Saki took the gardening shears with a grimace. "What if I get lost?"
"Follow the path. It might be a little overgrown, but it shouldn't be that hard. Grandpa used to take you up there all the time."
Shooting her mother a dark look, Saki shoved the scissors into her back pocket and jammed her feet into her sneakers. The path to the shrine jutted up through the trees, and she had to quell the urge to kick every rock she came across. The trail cut up the side of the mountain in a steep zigzag, turning this way and that in no particular pattern.

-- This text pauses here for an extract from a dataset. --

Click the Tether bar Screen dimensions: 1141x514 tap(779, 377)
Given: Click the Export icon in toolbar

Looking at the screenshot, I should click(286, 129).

The path was overgrown with weeds and vegetation, just as her mother had predicted. Visitors only came to the shrine on New Year's Day to make a wish, and without a dedicated priest like Grandpa to clear the path, it had grown wild and unruly. None of the forest animals feared humans. More than once, she had to step over the snakes slithering home after a lazy afternoon sunning themselves on the weather-worn rocks.
Saki scowled as the dust on the path coated every clean bit of her new white sneakers. As she climbed, the haze of the heat and the rhythmic cries of cicadas drowned out every other thought. Even through her breaking sweat, her eyes drooped with fatigue and boredom.
Saki hopped over a little brook at a bend in the path and veered around a fallen trunk of bamboo. A fat frog jumped out onto the trail, and Saki snapped to a halt, her foot frozen in the air. With a low croak, the frog hopped away, unaware of how close it had come to getting trampled.
"Excuse you," she called after the creature. "Why don't you watch where you're going?"
She climbed closer and closer to the sinking sun, yet the path turned dark as the forest thickened. Only little patches of sunlight streamed through the shifting leaves, twisting and reappearing before her eyes. Her breath came quick and raspy, the cries of the cicadas dropped off to a dull murmur, and Saki brushed her fingers against the handle of the gardening scissors in her pocket just to make sure they were still there.